** Begin Entries provided **

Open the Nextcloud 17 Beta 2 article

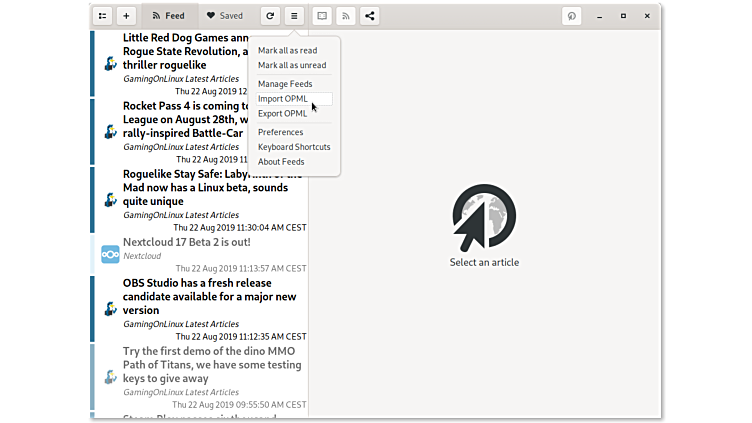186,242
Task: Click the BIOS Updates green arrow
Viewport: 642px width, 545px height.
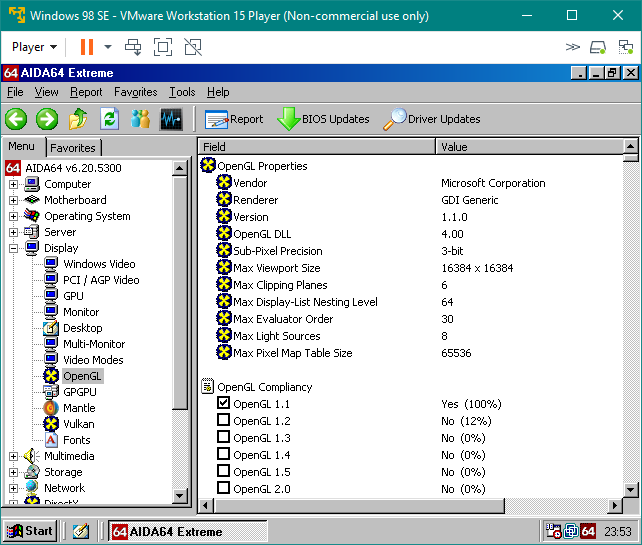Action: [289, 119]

** End Entries provided **

→ **Short problem**
How many lines above contain the word "Nextcloud"? Reply with the number only.

→ **Completed task**
1